◆ DESCRIPCIÓN DE LA TAREA
Por favor, cambia "screenshot" por "image" en todas las líneas de los ítems siguientes y deja el resto igual.

◆ ENTRADAS MOSTRADAS
_ _ _ _

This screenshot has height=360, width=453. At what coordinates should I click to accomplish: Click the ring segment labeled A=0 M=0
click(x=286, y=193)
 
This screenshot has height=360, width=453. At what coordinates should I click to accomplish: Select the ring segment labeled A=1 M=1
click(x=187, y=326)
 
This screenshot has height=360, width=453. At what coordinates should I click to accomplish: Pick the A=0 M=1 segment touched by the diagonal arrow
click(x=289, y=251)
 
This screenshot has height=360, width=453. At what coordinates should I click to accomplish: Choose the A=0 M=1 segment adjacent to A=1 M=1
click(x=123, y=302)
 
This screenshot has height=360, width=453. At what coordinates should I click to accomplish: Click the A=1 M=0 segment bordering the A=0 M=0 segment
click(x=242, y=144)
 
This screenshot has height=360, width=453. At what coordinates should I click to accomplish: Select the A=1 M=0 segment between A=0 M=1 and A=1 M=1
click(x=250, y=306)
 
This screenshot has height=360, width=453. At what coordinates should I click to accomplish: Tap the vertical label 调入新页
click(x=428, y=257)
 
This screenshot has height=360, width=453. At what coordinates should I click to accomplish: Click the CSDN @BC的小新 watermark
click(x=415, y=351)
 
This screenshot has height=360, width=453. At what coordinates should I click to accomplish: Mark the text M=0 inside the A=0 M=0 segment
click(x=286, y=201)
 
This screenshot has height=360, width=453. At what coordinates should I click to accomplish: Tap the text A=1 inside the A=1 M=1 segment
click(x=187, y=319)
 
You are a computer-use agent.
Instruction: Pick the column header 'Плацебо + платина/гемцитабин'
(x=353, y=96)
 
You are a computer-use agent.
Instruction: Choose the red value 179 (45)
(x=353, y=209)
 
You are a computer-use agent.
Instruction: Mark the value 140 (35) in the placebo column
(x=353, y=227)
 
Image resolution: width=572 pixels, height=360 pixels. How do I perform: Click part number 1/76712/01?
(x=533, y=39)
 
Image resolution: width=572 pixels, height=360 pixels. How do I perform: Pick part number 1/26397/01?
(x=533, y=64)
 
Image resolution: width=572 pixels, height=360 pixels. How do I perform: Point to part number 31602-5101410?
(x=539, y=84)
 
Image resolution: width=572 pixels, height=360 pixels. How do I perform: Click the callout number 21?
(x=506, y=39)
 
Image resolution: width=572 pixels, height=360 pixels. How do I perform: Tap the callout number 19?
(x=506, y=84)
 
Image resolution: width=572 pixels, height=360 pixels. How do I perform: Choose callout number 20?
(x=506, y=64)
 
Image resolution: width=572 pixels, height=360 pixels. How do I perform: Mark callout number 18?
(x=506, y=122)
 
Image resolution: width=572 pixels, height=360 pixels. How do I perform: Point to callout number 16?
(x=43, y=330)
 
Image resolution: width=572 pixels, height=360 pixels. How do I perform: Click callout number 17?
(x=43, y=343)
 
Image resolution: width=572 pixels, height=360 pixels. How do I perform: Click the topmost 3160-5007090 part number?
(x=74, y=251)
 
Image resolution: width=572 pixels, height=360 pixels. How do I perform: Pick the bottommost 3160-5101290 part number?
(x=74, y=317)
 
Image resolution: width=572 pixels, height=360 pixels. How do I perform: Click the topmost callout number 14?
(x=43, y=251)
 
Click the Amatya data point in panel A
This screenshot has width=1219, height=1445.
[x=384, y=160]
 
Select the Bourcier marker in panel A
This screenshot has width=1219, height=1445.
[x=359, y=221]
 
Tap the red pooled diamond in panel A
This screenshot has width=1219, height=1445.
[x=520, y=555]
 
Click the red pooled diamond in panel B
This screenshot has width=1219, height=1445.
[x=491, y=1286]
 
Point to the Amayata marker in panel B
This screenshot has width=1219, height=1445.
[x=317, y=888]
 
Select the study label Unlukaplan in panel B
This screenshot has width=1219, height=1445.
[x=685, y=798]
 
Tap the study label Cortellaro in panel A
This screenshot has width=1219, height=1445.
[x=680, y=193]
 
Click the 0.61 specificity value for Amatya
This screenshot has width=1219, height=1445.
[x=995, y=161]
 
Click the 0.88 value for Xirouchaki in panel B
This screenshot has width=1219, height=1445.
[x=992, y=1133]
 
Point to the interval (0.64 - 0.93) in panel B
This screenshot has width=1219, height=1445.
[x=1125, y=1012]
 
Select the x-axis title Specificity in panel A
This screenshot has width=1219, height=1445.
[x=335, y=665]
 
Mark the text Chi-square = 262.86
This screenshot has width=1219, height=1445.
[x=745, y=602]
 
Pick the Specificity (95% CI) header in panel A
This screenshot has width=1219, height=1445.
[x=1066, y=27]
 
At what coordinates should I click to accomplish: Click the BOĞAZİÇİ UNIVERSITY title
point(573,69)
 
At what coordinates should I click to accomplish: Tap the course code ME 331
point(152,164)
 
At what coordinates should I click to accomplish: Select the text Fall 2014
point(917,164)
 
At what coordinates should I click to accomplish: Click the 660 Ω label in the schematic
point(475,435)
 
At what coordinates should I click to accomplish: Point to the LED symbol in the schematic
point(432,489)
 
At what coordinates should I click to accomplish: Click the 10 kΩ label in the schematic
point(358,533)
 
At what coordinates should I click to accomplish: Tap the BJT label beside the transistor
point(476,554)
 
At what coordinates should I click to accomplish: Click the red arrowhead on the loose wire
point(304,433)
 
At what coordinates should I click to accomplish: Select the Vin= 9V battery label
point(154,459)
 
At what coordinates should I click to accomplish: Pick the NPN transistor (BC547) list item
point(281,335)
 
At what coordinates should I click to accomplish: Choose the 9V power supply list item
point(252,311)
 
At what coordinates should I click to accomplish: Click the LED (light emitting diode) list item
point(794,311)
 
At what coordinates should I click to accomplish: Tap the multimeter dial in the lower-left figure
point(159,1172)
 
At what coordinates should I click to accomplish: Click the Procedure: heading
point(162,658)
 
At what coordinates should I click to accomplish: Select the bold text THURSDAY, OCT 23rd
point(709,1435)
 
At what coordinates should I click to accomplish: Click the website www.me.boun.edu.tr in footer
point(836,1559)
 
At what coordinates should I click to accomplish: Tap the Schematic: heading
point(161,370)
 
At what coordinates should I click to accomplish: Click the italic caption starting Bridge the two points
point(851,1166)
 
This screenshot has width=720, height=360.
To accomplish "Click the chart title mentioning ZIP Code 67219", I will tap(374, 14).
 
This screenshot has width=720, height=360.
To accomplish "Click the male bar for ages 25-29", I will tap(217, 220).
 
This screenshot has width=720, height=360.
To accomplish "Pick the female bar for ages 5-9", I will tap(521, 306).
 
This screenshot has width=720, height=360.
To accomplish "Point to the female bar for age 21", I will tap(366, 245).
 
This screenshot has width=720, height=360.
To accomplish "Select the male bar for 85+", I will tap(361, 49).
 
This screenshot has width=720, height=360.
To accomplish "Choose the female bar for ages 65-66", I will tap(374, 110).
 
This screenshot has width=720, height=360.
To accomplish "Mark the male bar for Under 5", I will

_ _ _ _

◆ SOLUCIÓN DEL PROBLEMA
This image has height=360, width=453. At what coordinates should I click to accomplish: Click the ring segment labeled A=0 M=0
click(x=286, y=193)
 
This image has height=360, width=453. At what coordinates should I click to accomplish: Select the ring segment labeled A=1 M=1
click(x=187, y=326)
 
This image has height=360, width=453. At what coordinates should I click to accomplish: Pick the A=0 M=1 segment touched by the diagonal arrow
click(x=289, y=251)
 
This image has height=360, width=453. At what coordinates should I click to accomplish: Choose the A=0 M=1 segment adjacent to A=1 M=1
click(x=123, y=302)
 
This image has height=360, width=453. At what coordinates should I click to accomplish: Click the A=1 M=0 segment bordering the A=0 M=0 segment
click(x=242, y=144)
 
This image has height=360, width=453. At what coordinates should I click to accomplish: Select the A=1 M=0 segment between A=0 M=1 and A=1 M=1
click(x=250, y=306)
 
This image has height=360, width=453. At what coordinates should I click to accomplish: Tap the vertical label 调入新页
click(x=428, y=257)
 
This image has height=360, width=453. At what coordinates should I click to accomplish: Click the CSDN @BC的小新 watermark
click(x=415, y=351)
 
This image has height=360, width=453. At what coordinates should I click to accomplish: Mark the text M=0 inside the A=0 M=0 segment
click(x=286, y=201)
 
This image has height=360, width=453. At what coordinates should I click to accomplish: Tap the text A=1 inside the A=1 M=1 segment
click(x=187, y=319)
 
You are a computer-use agent.
Instruction: Pick the column header 'Плацебо + платина/гемцитабин'
(x=353, y=96)
 
You are a computer-use agent.
Instruction: Choose the red value 179 (45)
(x=353, y=209)
 
You are a computer-use agent.
Instruction: Mark the value 140 (35) in the placebo column
(x=353, y=227)
 
Image resolution: width=572 pixels, height=360 pixels. How do I perform: Click part number 1/76712/01?
(x=533, y=39)
 
Image resolution: width=572 pixels, height=360 pixels. How do I perform: Pick part number 1/26397/01?
(x=533, y=64)
 
Image resolution: width=572 pixels, height=360 pixels. How do I perform: Point to part number 31602-5101410?
(x=539, y=84)
 
Image resolution: width=572 pixels, height=360 pixels. How do I perform: Click the callout number 21?
(x=506, y=39)
 
Image resolution: width=572 pixels, height=360 pixels. How do I perform: Tap the callout number 19?
(x=506, y=84)
 
Image resolution: width=572 pixels, height=360 pixels. How do I perform: Choose callout number 20?
(x=506, y=64)
 
Image resolution: width=572 pixels, height=360 pixels. How do I perform: Mark callout number 18?
(x=506, y=122)
 
Image resolution: width=572 pixels, height=360 pixels. How do I perform: Point to callout number 16?
(x=43, y=330)
 
Image resolution: width=572 pixels, height=360 pixels. How do I perform: Click callout number 17?
(x=43, y=343)
 
Image resolution: width=572 pixels, height=360 pixels. How do I perform: Click the topmost 3160-5007090 part number?
(x=74, y=251)
 
Image resolution: width=572 pixels, height=360 pixels. How do I perform: Pick the bottommost 3160-5101290 part number?
(x=74, y=317)
 
Image resolution: width=572 pixels, height=360 pixels. How do I perform: Click the topmost callout number 14?
(x=43, y=251)
 
Click the Amatya data point in panel A
This image has width=1219, height=1445.
[x=384, y=160]
 
Select the Bourcier marker in panel A
This image has width=1219, height=1445.
[x=359, y=221]
 
Tap the red pooled diamond in panel A
This image has width=1219, height=1445.
[x=520, y=555]
 
Click the red pooled diamond in panel B
This image has width=1219, height=1445.
[x=491, y=1286]
 
Point to the Amayata marker in panel B
This image has width=1219, height=1445.
[x=317, y=888]
 
Select the study label Unlukaplan in panel B
This image has width=1219, height=1445.
[x=685, y=798]
 
Tap the study label Cortellaro in panel A
This image has width=1219, height=1445.
[x=680, y=193]
 
Click the 0.61 specificity value for Amatya
This image has width=1219, height=1445.
[x=995, y=161]
 
Click the 0.88 value for Xirouchaki in panel B
This image has width=1219, height=1445.
[x=992, y=1133]
 
Point to the interval (0.64 - 0.93) in panel B
This image has width=1219, height=1445.
[x=1125, y=1012]
 
Select the x-axis title Specificity in panel A
This image has width=1219, height=1445.
[x=335, y=665]
 
Mark the text Chi-square = 262.86
This image has width=1219, height=1445.
[x=745, y=602]
 
Pick the Specificity (95% CI) header in panel A
This image has width=1219, height=1445.
[x=1066, y=27]
 
At what coordinates should I click to accomplish: Click the BOĞAZİÇİ UNIVERSITY title
point(573,69)
 
At what coordinates should I click to accomplish: Tap the course code ME 331
point(152,164)
 
At what coordinates should I click to accomplish: Select the text Fall 2014
point(917,164)
 
At what coordinates should I click to accomplish: Click the 660 Ω label in the schematic
point(475,435)
 
At what coordinates should I click to accomplish: Point to the LED symbol in the schematic
point(432,489)
 
At what coordinates should I click to accomplish: Click the 10 kΩ label in the schematic
point(358,533)
 
At what coordinates should I click to accomplish: Tap the BJT label beside the transistor
point(476,554)
 
At what coordinates should I click to accomplish: Click the red arrowhead on the loose wire
point(304,433)
 
At what coordinates should I click to accomplish: Select the Vin= 9V battery label
point(154,459)
 
At what coordinates should I click to accomplish: Pick the NPN transistor (BC547) list item
point(281,335)
 
At what coordinates should I click to accomplish: Choose the 9V power supply list item
point(252,311)
 
At what coordinates should I click to accomplish: Click the LED (light emitting diode) list item
point(794,311)
 
At what coordinates should I click to accomplish: Tap the multimeter dial in the lower-left figure
point(159,1172)
 
At what coordinates should I click to accomplish: Click the Procedure: heading
point(162,658)
 
At what coordinates should I click to accomplish: Select the bold text THURSDAY, OCT 23rd
point(709,1435)
 
At what coordinates should I click to accomplish: Click the website www.me.boun.edu.tr in footer
point(836,1559)
 
At what coordinates should I click to accomplish: Tap the Schematic: heading
point(161,370)
 
At what coordinates should I click to accomplish: Click the italic caption starting Bridge the two points
point(851,1166)
 
This image has width=720, height=360.
To accomplish "Click the chart title mentioning ZIP Code 67219", I will tap(374, 14).
 
This image has width=720, height=360.
To accomplish "Click the male bar for ages 25-29", I will tap(217, 220).
 
This image has width=720, height=360.
To accomplish "Pick the female bar for ages 5-9", I will tap(521, 306).
 
This image has width=720, height=360.
To accomplish "Point to the female bar for age 21", I will tap(366, 245).
 
This image has width=720, height=360.
To accomplish "Select the male bar for 85+", I will tap(361, 49).
 
This image has width=720, height=360.
To accomplish "Choose the female bar for ages 65-66", I will tap(374, 110).
 
This image has width=720, height=360.
To accomplish "Mark the male bar for Under 5", I will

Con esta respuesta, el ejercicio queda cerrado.